If you’re collecting bad data you are guaranteed to get, well, bad results.
More specifically, if there’s an inherent flaw in the way your plants collect data or the type of data they are collecting, your process can appear to be under control while still having critical flaws. Those flaws can rear their ugly head at any time.
Don’t believe me?
Look at these well known examples:
Nearly 12MM lbs of chicken strips recalled due to foreign material (metal) contamination, discovered when consumers complained. (What was missed as part of metal detection validation?)
Outbreak and recalls of par-fried chicken strips due to contamination with Salmonella Enteritidis. (Were cooking instructions validated?)
Outbreak and recall of cut melons due to contamination with Salmonella Carrau. (Was the antimicrobial wash treatment properly validated?)
Recall of chicken noodle soup for containing undeclared allergen, milk. (What was lacking in validation of the allergen control program?)
My guess is you could add to this list with more horror stories of food production processes failing.
Data validation is a critical part of your food production or processing business. A validation exercise tells you whether or not your system will truly control the hazards when everything is operating within control.
Get validation right
Get data validation right, and operate the system within control, and food safety and quality systems will result in production of safe, wholesome food. It’s that simple, but not necessarily that easy.

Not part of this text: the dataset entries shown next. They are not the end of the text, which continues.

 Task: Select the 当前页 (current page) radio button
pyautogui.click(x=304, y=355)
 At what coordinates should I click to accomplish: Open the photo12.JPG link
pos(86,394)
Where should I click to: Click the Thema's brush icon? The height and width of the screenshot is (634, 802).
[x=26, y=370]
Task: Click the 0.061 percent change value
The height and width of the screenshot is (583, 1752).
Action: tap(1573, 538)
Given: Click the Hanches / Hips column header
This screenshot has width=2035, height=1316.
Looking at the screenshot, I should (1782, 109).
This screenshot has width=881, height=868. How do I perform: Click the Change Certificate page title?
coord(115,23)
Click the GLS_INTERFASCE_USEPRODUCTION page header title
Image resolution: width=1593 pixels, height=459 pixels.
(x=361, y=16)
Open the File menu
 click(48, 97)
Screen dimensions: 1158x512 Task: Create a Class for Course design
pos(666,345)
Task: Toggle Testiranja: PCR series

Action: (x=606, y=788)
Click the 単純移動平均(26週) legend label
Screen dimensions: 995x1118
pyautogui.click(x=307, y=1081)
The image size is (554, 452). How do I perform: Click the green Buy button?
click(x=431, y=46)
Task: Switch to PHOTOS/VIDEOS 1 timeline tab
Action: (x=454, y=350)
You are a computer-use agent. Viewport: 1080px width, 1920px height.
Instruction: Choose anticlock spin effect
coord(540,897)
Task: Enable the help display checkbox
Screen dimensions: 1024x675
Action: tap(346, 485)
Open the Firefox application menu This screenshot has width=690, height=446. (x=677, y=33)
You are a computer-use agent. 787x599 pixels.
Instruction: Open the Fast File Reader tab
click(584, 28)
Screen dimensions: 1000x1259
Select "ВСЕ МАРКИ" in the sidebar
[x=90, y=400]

The CODEX definition for validation is: obtaining evidence that a control measure or combination of control measures, if properly implemented, is capable of controlling the hazard to a specified outcome.
I like to tell my clients that validation of food production or processing systems is a lot like a science project:
You set variables and controls, you identify your null hypothesis (remember 7th grade science?), then you challenge the system and use objective measurements to see how it performs.